Sienna aproveitou para se levantar e se aproximar dos outros deuses. Sedna iria atrás da filha, mas Tootega gesticulou que não precisava. A garota foi para o meio dos incas, o que ela tinha ido fazer lá, nenhum dos presentes sabia.

— Desculpem-me pela interrupção, mas achei que teriam trazido um semideus inca.

— Aquele Jaguar tem uma língua comprida! – Reclamou o deus dourado com uma espécie de armadura e coroa que lembrava o sol, não era para menos, pois aquele era Inti, o deus do sol e um dos Três Grandes Incas. Ele se encontrava sentado ao lado direito de Viracocha, o líder dos incas.

— Foi o filho de Chaac quem me falou.

— É amiga do Marcos? – Questionou a mulher de incrivelmente longos cabelos negros, sentada ao lado esquerdo de Viracocha, trajando uma espécie de top azul bem escuro com detalhes em prata e uma saia da mesma cor curta nos lados e comprida na frente com um cinto prateado e coroa dourada. Esta era Mama Quilla, a Terceira Grande Inca.

— Ora, se é amiga do Marcos, é bem-vinda! – Disse um deus com cabeça e chifres de cervo e corpo de cobra com cauda adornada com correntes de ouro. – Urcaguari ao seu dispor.

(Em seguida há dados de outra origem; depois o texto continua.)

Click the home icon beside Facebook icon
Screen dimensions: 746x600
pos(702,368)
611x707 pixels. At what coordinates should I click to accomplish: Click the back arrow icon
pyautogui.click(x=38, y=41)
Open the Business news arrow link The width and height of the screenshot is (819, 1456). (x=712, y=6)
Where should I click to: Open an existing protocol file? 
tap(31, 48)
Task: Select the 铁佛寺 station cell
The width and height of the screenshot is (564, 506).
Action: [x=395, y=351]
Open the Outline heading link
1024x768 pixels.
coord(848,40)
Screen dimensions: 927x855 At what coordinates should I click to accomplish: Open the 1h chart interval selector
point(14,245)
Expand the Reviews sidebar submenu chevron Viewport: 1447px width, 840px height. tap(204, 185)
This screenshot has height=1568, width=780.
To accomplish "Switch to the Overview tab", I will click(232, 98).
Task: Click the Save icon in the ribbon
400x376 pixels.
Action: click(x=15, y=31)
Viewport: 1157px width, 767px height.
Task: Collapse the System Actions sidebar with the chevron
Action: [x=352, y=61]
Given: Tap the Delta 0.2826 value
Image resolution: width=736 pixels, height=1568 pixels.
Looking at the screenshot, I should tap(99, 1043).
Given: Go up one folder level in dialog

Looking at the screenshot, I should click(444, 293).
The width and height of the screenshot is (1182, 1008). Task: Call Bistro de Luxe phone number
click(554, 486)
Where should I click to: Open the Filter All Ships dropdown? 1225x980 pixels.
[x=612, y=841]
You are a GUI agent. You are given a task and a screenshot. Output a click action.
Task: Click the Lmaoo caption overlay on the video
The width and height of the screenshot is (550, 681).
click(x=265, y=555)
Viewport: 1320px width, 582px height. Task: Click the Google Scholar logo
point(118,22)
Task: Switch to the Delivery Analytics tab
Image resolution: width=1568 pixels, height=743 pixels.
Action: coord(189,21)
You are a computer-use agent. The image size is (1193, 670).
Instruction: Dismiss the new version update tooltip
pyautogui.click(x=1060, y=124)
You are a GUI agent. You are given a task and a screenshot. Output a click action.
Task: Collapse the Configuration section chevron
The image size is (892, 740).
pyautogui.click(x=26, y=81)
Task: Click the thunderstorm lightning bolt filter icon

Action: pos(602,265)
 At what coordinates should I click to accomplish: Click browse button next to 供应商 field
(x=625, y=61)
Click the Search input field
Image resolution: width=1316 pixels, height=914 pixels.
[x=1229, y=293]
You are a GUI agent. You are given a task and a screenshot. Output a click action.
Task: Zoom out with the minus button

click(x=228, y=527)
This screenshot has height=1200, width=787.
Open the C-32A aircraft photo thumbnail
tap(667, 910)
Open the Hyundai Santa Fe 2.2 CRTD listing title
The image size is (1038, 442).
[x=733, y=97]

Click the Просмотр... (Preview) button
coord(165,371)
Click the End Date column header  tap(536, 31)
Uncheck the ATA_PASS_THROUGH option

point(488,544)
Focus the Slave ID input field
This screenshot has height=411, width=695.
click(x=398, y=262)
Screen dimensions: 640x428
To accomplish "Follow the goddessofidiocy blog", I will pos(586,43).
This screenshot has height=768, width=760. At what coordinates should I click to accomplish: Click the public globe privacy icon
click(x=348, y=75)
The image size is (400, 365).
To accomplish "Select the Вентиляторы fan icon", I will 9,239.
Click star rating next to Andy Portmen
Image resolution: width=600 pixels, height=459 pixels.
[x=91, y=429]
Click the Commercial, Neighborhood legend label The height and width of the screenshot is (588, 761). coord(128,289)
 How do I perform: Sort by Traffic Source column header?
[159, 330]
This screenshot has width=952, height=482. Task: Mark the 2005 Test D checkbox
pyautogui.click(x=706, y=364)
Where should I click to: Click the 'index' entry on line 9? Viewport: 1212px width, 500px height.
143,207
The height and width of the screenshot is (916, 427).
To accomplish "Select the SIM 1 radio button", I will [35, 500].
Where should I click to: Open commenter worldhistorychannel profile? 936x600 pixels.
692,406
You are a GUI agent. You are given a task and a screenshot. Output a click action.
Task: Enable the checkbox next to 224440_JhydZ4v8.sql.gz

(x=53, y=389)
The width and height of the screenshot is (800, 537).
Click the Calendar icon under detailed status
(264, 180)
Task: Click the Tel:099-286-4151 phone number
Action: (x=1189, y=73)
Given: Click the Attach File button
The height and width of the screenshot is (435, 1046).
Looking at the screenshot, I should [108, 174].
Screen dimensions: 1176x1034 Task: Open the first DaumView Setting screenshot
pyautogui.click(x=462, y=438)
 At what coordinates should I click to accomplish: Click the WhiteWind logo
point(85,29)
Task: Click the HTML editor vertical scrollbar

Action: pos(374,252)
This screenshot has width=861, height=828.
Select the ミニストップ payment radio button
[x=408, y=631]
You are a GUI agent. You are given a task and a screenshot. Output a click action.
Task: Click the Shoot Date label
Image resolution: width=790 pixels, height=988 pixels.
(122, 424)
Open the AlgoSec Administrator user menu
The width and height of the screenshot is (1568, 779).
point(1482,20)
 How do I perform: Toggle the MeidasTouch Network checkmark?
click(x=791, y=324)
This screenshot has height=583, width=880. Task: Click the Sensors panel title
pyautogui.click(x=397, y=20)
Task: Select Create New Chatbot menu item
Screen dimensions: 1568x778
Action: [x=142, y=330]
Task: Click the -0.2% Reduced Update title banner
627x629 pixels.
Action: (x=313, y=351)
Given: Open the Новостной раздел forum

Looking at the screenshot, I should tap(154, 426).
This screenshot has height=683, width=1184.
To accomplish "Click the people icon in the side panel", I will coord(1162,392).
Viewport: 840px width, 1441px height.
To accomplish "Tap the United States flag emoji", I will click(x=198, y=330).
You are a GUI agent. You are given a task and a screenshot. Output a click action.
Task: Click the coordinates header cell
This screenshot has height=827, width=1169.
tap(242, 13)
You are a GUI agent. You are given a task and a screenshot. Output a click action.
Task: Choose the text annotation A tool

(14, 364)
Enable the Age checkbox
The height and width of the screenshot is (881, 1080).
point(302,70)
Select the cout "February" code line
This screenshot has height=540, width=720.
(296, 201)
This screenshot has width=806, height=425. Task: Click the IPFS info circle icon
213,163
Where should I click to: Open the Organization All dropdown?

Como aquele deus em específico conseguira se reproduzir, era um grande mistério, na verdade nem tão grande assim. Sienna era acostumada com essas bizarrices, afinal se até Nanook podia ter filhos com humanas, qualquer deus podia. Isso se devia à duas coisas: a névoa, em alguns lugares ela era extremamente densa; e a mudança de aspecto. Deuses tinham diferentes aspectos, diferentes aparências por eras e mais eras, o que custava um deus meio animal ter aspecto humano? Os egípcios não tinham uma cabeça humana quando resolviam sumir com suas cabeças de animais para namorar? Sua mãe, Hel e Ah Puch alguma vez foram impedidos de ter filhos? Gaia não podia gerar mais com seu avatar da mesma forma que Akna? Adlets não tinha se originado de uma humana e um grande cão ruivo? Às vezes Sienna preferia não questionar as coisas, pois elas não tinham qualquer explicação lógica, apenas aconteciam e pronto.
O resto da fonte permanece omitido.